The departure of De Wet, who picked up De Beer and Steyn on his way, enabled the gap in the circle of investment to be filled in, and the agony of the laager was drawn out for six days. Nothing but a strenuous attack from outside the circle could save it. De Wet indeed, who had trekked in the direction of Poplar Grove, and who had received reinforcements from Colesberg and Natal, which placed 5,000 burghers under his orders, made an unsuccessful attempt to recover the kopje and retreated hastily, though a gallant remnant of eighty-seven burghers under Theunissen held on, and were not made prisoners until a brigade had been launched against them. An envoy was sent by De Wet into the laager to urge Cronje to break out. A half-hearted consent was given, but at the appointed time the river was in flood and the attempt was postponed.
The exhaustion of the cavalry, and the report of the arrival of reinforcements at Poplar Grove, compelled Lord Roberts to abandon his plan of sending on French to Bloemfontein; but as he confidently looked to an early occupation of the Free State capital, he detached Kitchener to Naauwpoort with instructions to see to the opening up of the railway from the south, upon which the Army would depend for its supplies as soon as it reached Bloemfontein. He was, perhaps, glad of an excuse to employ his Chief of the Staff elsewhere for a time, for although the Divisional Commanders had loyally accepted the situation, he could not but feel that they had not been quite fairly treated, and that the Kitchener dictatorship had not been a success.

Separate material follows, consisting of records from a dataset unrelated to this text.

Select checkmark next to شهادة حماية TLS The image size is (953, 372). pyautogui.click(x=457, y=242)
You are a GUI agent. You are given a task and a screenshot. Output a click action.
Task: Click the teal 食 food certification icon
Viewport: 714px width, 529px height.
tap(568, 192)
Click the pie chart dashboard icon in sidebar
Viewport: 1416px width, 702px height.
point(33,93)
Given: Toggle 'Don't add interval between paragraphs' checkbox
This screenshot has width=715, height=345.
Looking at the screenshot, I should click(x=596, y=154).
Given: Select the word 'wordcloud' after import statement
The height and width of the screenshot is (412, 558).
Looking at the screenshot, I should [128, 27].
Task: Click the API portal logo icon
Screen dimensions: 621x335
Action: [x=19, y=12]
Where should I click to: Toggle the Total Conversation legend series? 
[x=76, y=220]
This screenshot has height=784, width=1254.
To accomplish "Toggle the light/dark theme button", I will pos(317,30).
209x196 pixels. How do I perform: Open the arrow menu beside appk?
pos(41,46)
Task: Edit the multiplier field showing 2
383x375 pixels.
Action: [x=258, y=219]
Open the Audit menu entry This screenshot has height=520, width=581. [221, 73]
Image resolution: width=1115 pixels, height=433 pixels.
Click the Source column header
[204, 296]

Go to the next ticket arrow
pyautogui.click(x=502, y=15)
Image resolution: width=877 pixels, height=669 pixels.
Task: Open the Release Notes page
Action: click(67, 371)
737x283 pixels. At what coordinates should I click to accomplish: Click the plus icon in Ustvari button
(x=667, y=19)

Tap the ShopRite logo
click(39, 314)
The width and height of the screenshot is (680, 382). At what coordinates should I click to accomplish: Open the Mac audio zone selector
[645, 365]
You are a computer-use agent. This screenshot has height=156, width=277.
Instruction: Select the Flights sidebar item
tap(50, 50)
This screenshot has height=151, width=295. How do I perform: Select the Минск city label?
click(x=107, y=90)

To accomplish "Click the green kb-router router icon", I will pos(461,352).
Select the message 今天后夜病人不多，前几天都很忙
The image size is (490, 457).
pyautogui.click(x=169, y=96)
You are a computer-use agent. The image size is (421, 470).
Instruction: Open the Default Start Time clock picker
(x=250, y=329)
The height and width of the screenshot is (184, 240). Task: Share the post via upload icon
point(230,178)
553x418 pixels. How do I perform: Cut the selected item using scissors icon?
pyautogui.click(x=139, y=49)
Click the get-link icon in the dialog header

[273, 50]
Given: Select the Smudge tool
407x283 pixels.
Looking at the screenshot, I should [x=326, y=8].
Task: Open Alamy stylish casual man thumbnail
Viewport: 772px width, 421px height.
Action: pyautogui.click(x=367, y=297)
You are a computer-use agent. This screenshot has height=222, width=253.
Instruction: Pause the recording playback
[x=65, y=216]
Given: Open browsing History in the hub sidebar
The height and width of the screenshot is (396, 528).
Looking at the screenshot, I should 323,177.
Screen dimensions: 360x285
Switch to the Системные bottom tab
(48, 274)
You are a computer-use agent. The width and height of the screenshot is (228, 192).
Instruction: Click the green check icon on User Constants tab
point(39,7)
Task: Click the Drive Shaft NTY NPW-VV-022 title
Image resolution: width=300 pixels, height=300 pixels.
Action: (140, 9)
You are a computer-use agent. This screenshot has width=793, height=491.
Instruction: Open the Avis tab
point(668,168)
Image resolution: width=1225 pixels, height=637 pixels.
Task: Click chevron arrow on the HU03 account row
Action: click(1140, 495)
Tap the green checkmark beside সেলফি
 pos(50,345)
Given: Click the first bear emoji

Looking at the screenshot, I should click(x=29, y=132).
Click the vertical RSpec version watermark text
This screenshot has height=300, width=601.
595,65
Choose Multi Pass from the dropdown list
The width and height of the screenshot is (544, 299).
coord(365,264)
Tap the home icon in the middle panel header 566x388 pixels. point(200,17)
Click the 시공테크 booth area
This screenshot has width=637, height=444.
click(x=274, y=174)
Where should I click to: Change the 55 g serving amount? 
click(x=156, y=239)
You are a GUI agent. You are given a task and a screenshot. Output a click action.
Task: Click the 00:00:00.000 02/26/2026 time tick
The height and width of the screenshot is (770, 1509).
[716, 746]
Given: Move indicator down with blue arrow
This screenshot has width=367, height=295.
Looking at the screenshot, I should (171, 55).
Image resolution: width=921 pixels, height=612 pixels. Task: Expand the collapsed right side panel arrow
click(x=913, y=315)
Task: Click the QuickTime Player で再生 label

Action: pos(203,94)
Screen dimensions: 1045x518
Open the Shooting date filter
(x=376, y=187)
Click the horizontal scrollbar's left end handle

The end came on February 27. Soon after sunrise on the anniversary of Majuba Hill the white flag was raised in the laager. During the last five days, Tucker, who with a portion of his Division had been ordered up from Jacobsdaal when the news of the investment reached Lord Roberts, closed gradually in on the west, and Stephenson on the east; and on the 26th the laager was severely bombarded by four newly arrived howitzers. The final stroke was delivered by two companies of the Royal Canadians, who, disregarding a false order to retire, held on, and by daybreak had entrenched themselves within 100 yards of the flanking trench of the laager; and though this feat was not the direct cause of the surrender, which had been decided on the previous evening, it was not the less meritorious. Cronje in vain endeavoured to persuade the burghers to postpone the surrender over Majuba Day. In a few hours 4,000 men, the majority of whom were Transvaalers, were under guard as prisoners of war, and Cronje was on his way to St. Helena, there to commune with the Shade of Napoleon.
It is said that when Kruger heard of the capitulation of Vendutie Drift he exclaimed, “The real war will now begin.” To the British public, the surrender of Cronje, followed in a few hours by the relief of Ladysmith, seemed to prove that the real war had now ended.